## Problem requirements
Retype only the lines from the top of the records to the line with "Task: Click the", including that line but none of the pictures.

## Data in this exercise

● ● ●

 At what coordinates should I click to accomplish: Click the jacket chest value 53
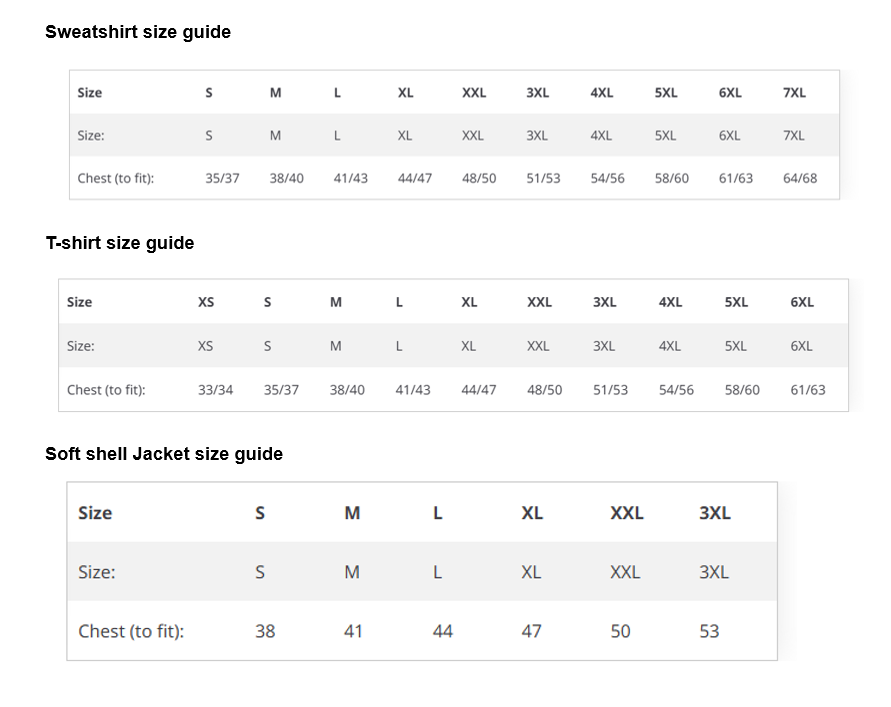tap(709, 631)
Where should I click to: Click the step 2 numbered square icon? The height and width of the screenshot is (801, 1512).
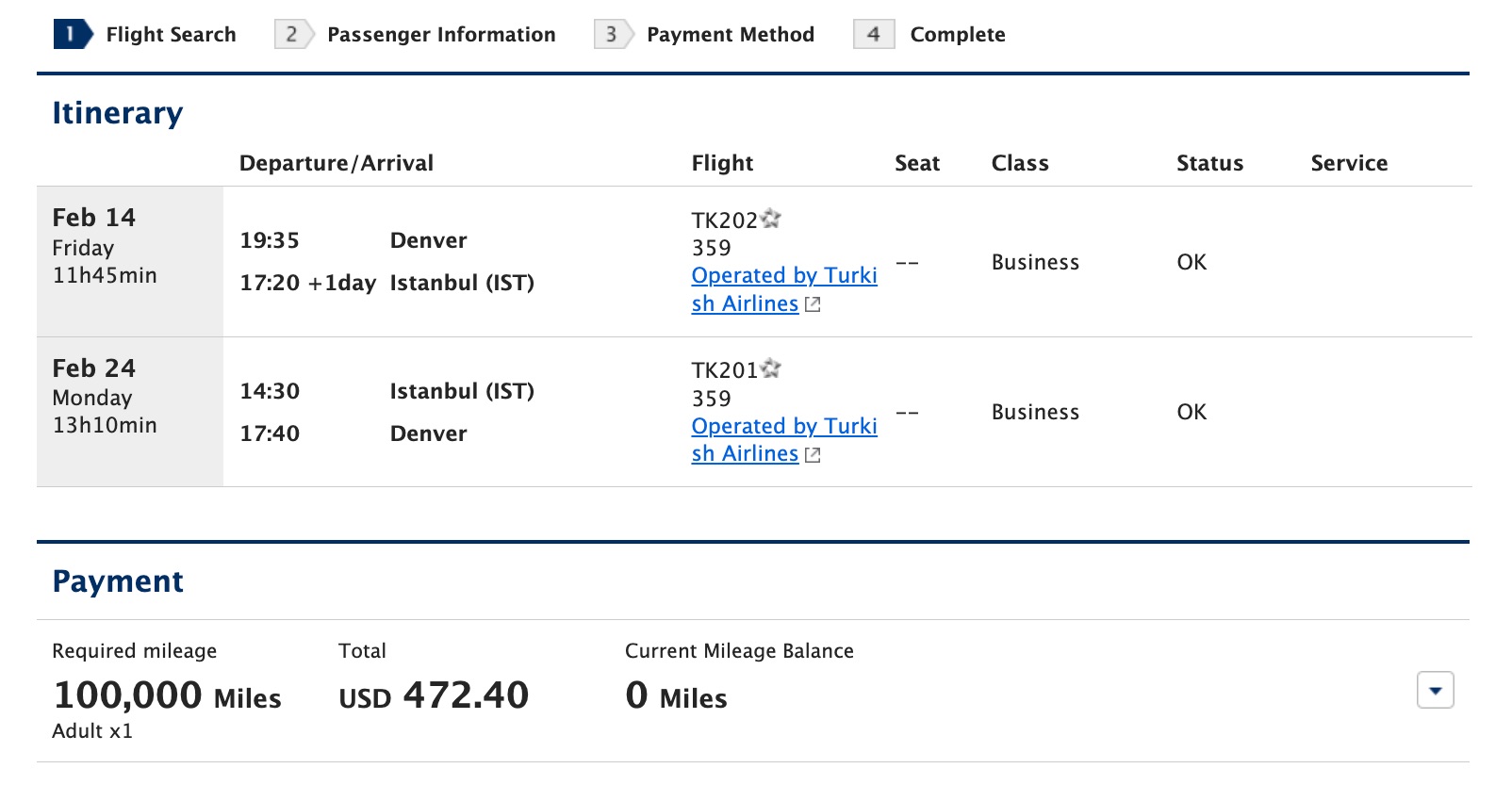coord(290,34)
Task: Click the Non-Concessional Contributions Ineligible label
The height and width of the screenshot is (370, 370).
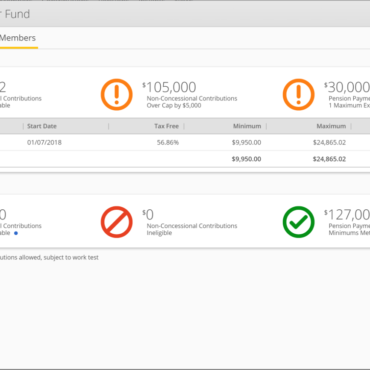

● ● ●

## Reply
 At what coordinates should I click to accomplish: Click the jacket chest value 53
tap(709, 631)
Where should I click to: Click the step 2 numbered square icon? The height and width of the screenshot is (801, 1512).
coord(290,34)
Task: Click the Non-Concessional Contributions Ineligible label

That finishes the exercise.